Over the holidays, Susanne and I spent some time with my family in Rehoboth Beach, DE. While we were there, I flipped through the coffee table book of Rehoboth Beach with fantastic pictures of the town through the years. I saw a few photos in there that talked about dancing in the town. Apparently, they used to have a dance pavilion that extended out from the boardwalk to the sea. I can’t imagine how wonderful it would be to dance there on a summer night with a cool breeze blowing in from the ocean.
I mentioned the photos to a friend of my grandmother who happens to run the local library. She said that in the 1950’s, the city of Rehoboth paved in the area of the board walk at the end of the main drag (Rehoboth Ave) so that people could dance by the band stand. I remembered the old band stand from my family visits years ago. Recently, it was torn down to put up a new, fancy pavilion where they continue to host concerts over the summer. And now, they are tearing out the concrete. . .no more dancing, or rather, no more vestiges of times past when partner dancing was a shared cultural activity in communities large and small.
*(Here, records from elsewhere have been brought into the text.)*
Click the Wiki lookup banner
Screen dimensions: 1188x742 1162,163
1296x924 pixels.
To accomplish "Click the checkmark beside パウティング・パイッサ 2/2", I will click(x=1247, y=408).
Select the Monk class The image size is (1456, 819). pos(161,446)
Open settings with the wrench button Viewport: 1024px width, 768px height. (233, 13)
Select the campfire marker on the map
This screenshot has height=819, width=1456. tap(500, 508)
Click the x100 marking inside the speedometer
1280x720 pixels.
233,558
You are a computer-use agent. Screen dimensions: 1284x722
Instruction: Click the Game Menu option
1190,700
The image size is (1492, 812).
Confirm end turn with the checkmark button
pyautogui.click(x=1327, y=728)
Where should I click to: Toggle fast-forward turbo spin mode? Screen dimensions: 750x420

I often get caught up in the historical stories our community tells; Frankie and Whitey’s Lindy Hoppers, the Savoy Ballroom, the Harvest Moon Ball. In the process, I sometimes lose sight of the everyday history. There are stories we don’t tell, that we don’t even know, and that we are losing to time. They disappear like our once treasured ballrooms. I’m hoping to take some time this summer to sift through the archives in Rehoboth, looking for photos, announcements for dances, or other public records to let me in to the history of this little resort town. I love this dance, and want to be a steward of its history, not just its legacy.